Short-term exposure to ambient air pollution and circulating biomarkers of endothelial cell activation: The Framingham Heart Study

Short-term exposure to air pollution has been associated with cardiovascular events, potentially by promoting endothelial cell activation and inflammation. A few large-scale studies have examined the associations and have had mixed results. We included 3820 non-current smoking participants (mean age 56 years, 54% women) from the Framingham Offspring cohort examinations 7 (1998–2001) and 8 (2005–2008), and Third Generation cohort examination 1 (2002–2005), who lived within 50 km of a central monitoring station. We calculated the 1- to 7-day moving averages of fine particulate matter (PM2.5), black carbon (BC), sulfate (SO42-), nitrogen oxides (NOx), and ozone before examination visits. We used linear mixed effect models for P-selectin, monocyte chemoattractant protein 1 (MCP-1), intercellular adhesion molecule 1, lipoprotein-associated phospholipase A2 activity and mass, and osteoprotegerin that were measured up to twice, and linear regression models for CD40 ligand and interleukin-18 that were measured once, adjusting for demographics, life style and clinical factors, socioeconomic position, time, and meteorology. We found negative associations of PM2.5 and BC with P-selectin, of ozone with MCP-1, and of SO42- and NOx with osteoprotegerin. At the 5-day moving average, a 5 µg/m3 higher PM2.5 was associated with 1.6% (95% CI: − 2.8, − 0.3) lower levels of P-selectin; a 10 ppb higher ozone was associated with 1.7% (95% CI: − 3.2, − 0.1) lower levels of MCP-1; and a 20 ppb higher NOx was associated with 2.0% (95% CI: − 3.6, − 0.4) lower levels of osteoprotegerin.
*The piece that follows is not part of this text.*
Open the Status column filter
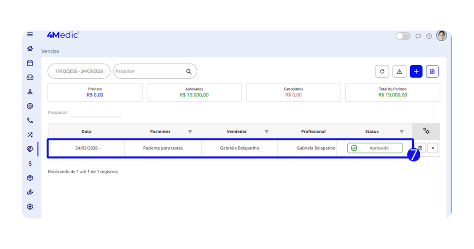Image resolution: width=474 pixels, height=249 pixels. coord(401,132)
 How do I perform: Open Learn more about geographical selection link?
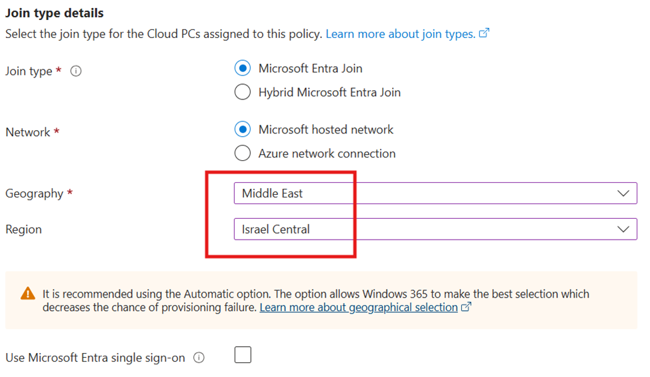pos(359,308)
We did not find evidence of positive associations between short-term air pollution exposure and endothelial cell activation. On the contrary, short-term exposure to higher levels of ambient pollutants were associated with lower levels of P-selectin, MCP-1, and osteoprotegerin in the Framingham Heart Study. •Higher PM2.5 and BC were associated with lower P-selectin levels.•Higher ozone was associated with lower MCP-1 levels.•Higher SO42- and NOx were associated with lower osteoprotegerin levels.•Participants with type 2 diabetes may be more susceptible.